Global Oil Market Reacts to Geopolitical Tensions and Supply Dynamics

Global Oil Market Reacts to Geopolitical Tensions and Supply Dynamics

Oil prices experienced a decline on Thursday, reversing the gains made in the previous session. This drop was attributed to several factors, including OPEC’s lack of support for Iran’s call for an oil embargo on Israel and the United States’ intention to ease sanctions on Venezuela, which would result in increased oil supply globally.

The price of Brent futures for December fell by 0.3%, or 29 cents, to reach $91.21 per barrel. Meanwhile, U.S. West Texas Intermediate (WTI) futures for November, set to expire on Friday, remained nearly unchanged at $88.34 per barrel, with only a 2-cent increase from its previous settlement price. The more actively traded December WTI contract also saw a 0.2% decrease, or 13 cents, bringing it to $87.14 per barrel as of 0645 GMT.

The previous session had seen oil prices rise by about 2%, driven by concerns of potential disruptions in global oil supplies. This was partly due to Iran’s call for an oil embargo on Israel in response to the conflict in Gaza. Additionally, the United States, as the world’s largest oil consumer, reported a larger-than-expected reduction in oil inventories, further tightening the supply.

However, the Organization of the Petroleum Exporting Countries (OPEC) indicated that it had no immediate plans to act on Iran’s request, which eased concerns about possible supply disruptions. It’s worth noting that Israel imports around 250,000 barrels per day of oil, primarily from Kazakhstan, Azerbaijan, Iraq, and African countries.

Analysts from Citi suggested that an embargo from Kazakhstan and Azerbaijan, both strong allies of Israel, is unlikely.

Furthermore, there was a market pullback as U.S. President Joe Biden’s visit to Israel concluded without any significant escalation in the Israel-Hamas conflict, as observed by CMC Markets analyst Tina Teng. However, geopolitical tensions continue to exert upward pressure on oil prices.

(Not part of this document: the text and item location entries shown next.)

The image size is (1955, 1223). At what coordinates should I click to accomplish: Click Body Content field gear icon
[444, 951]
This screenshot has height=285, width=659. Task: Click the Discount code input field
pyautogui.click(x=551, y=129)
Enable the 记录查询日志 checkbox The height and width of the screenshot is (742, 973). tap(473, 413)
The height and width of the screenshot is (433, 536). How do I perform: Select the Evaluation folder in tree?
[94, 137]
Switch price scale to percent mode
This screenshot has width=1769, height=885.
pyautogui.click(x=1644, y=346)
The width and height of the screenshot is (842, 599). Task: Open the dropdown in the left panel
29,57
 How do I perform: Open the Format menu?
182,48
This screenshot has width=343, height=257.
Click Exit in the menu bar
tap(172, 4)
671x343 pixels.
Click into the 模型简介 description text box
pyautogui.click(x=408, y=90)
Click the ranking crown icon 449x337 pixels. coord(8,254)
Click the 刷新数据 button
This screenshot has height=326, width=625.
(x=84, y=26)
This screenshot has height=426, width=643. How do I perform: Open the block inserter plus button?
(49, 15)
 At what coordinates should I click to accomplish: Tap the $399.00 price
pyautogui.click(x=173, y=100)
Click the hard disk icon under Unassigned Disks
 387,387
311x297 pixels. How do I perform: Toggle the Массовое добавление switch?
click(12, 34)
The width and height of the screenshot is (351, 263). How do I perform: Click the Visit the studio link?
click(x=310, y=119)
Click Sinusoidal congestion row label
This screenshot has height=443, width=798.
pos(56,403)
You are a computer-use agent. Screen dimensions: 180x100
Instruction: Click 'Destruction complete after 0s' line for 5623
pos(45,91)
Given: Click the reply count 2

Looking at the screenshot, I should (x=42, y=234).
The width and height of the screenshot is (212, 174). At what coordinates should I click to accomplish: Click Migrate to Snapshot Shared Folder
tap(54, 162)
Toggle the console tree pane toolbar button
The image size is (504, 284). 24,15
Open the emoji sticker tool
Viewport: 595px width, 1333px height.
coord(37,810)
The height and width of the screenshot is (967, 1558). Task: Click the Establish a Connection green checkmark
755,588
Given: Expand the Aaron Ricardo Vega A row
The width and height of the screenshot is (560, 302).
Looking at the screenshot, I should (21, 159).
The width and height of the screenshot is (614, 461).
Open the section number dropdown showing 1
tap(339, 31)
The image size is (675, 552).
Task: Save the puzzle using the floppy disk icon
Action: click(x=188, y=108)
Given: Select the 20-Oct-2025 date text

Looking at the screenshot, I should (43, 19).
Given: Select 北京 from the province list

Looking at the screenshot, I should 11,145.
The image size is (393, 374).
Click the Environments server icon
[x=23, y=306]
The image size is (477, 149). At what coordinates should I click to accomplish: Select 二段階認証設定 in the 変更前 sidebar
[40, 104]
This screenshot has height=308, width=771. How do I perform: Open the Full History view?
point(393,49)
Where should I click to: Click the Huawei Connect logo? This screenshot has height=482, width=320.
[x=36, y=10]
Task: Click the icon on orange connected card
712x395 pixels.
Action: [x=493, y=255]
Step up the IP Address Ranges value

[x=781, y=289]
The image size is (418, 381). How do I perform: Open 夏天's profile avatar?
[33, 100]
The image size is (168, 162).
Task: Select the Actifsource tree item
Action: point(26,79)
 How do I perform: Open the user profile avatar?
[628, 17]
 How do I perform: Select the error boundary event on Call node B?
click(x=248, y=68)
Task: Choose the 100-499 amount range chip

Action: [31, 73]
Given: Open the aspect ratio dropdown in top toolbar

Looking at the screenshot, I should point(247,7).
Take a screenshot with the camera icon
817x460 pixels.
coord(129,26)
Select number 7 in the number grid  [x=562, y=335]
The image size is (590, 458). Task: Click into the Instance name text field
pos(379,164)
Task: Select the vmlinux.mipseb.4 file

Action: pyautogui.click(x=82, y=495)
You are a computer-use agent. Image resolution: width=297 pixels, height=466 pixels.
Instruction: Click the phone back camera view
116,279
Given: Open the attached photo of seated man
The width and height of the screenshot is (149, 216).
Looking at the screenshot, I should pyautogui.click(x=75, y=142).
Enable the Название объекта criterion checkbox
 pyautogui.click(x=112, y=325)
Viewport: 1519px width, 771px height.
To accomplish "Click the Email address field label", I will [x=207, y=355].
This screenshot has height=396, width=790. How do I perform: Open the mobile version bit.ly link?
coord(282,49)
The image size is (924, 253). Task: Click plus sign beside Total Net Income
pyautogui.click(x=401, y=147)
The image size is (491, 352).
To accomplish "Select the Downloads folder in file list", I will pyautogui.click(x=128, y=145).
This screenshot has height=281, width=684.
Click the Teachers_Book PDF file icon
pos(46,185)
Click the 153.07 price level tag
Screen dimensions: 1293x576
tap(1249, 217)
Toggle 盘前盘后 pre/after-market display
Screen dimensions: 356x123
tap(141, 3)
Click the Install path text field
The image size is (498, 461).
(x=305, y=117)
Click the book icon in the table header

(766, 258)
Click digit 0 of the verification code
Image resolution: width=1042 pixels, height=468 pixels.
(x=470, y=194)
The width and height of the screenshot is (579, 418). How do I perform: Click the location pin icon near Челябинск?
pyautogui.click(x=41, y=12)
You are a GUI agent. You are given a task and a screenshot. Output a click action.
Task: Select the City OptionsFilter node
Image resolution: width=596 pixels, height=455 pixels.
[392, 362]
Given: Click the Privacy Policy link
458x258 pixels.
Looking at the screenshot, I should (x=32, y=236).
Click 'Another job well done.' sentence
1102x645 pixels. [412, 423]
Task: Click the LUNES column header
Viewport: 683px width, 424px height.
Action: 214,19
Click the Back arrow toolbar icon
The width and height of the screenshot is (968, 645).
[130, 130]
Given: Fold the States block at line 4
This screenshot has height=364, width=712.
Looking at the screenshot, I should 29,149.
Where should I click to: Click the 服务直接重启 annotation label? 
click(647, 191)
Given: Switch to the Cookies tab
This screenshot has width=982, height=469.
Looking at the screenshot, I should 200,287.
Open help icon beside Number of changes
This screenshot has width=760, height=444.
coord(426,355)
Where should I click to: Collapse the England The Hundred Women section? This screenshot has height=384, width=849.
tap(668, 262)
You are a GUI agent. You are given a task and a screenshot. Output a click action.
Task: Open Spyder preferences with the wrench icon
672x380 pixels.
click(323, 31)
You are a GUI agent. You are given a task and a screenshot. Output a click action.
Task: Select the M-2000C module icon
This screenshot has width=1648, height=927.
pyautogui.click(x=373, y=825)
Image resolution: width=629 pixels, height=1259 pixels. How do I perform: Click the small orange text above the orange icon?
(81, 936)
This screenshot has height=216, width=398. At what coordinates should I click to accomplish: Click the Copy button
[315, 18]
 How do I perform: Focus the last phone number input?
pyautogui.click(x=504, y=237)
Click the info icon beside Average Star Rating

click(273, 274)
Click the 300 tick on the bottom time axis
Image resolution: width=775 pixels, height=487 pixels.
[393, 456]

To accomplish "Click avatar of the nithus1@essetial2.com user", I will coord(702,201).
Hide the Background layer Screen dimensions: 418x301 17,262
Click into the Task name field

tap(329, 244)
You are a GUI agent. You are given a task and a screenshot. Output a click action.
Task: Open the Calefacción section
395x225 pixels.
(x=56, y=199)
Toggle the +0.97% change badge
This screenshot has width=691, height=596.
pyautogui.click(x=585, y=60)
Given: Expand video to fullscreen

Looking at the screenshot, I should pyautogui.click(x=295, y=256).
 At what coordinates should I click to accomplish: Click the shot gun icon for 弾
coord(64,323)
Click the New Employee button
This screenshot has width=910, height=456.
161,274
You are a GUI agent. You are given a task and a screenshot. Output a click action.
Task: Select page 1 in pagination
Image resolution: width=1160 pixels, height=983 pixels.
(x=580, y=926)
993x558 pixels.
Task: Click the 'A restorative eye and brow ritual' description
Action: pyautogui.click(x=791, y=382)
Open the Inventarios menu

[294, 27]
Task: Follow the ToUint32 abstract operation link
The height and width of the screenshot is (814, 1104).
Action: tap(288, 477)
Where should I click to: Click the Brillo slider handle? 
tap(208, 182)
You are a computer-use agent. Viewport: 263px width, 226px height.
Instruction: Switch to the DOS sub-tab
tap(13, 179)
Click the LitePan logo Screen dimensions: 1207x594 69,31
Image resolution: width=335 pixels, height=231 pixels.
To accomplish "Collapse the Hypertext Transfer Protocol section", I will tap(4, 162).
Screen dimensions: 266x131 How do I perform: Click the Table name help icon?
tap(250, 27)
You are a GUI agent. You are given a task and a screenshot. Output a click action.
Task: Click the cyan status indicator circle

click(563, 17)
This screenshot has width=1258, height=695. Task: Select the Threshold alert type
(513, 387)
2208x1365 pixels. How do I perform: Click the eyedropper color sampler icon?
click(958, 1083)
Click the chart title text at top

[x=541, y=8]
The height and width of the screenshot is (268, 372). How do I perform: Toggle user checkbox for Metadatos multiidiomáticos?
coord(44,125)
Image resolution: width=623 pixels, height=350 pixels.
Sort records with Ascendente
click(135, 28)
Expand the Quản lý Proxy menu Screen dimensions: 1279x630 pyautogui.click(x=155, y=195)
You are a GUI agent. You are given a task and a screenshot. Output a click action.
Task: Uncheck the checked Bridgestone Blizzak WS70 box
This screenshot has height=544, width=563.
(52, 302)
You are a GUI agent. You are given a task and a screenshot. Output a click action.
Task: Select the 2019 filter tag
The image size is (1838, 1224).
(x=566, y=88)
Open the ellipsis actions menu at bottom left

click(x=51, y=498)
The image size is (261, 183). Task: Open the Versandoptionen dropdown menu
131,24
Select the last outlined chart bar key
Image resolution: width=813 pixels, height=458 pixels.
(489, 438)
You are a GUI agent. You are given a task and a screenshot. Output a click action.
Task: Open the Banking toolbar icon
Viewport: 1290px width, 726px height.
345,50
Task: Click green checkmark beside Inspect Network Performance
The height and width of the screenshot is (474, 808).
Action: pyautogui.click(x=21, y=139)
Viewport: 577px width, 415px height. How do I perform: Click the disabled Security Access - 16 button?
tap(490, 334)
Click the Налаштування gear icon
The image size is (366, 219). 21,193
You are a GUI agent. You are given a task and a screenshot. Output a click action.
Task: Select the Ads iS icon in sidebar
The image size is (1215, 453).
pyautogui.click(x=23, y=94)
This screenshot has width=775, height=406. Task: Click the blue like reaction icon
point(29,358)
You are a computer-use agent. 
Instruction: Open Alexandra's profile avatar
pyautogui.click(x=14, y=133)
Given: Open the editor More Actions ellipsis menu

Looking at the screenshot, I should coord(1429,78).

On the other hand, the announcement that the U.S. issued a six-month license authorizing transactions in Venezuela’s energy sector had an impact. Venezuela, an OPEC member, reached a deal between its government and the political opposition to ensure fair elections in 2024. This move could potentially increase Venezuela’s oil production, helping to alleviate the current strain on global oil prices, caused by the Israel-Hamas conflict, sanctions on Russia, and OPEC+ decisions to reduce output. It’s worth noting that Venezuela requires investments to boost output following years of sanctions.

In addition, Japan, the fourth-largest crude oil buyer globally, urged oil-producing nations, including Saudi Arabia, to increase supplies in order to stabilize the global oil market. Rising fuel prices due to the conflict could have implications for the global economy.

The Energy Information Administration’s data showed that U.S. crude oil and fuel inventories decreased last week due to rising demand for diesel and heating oil. Distillate fuel stockpiles fell by 3.2 million barrels in the week ending October 13, reaching 113.8 million barrels. Crude inventories also fell by 4.5 million barrels, down to 419.7 million barrels, and gasoline decreased by 2.4 million barrels, reaching 223.3 million barrels.

Additionally, there are expectations that Russia’s oil exports via its western sea ports in November could decrease by approximately 300,000 barrels per day, as domestic refineries are anticipated to increase their runs following the conclusion of seasonal maintenance, according to sources cited by Reuters.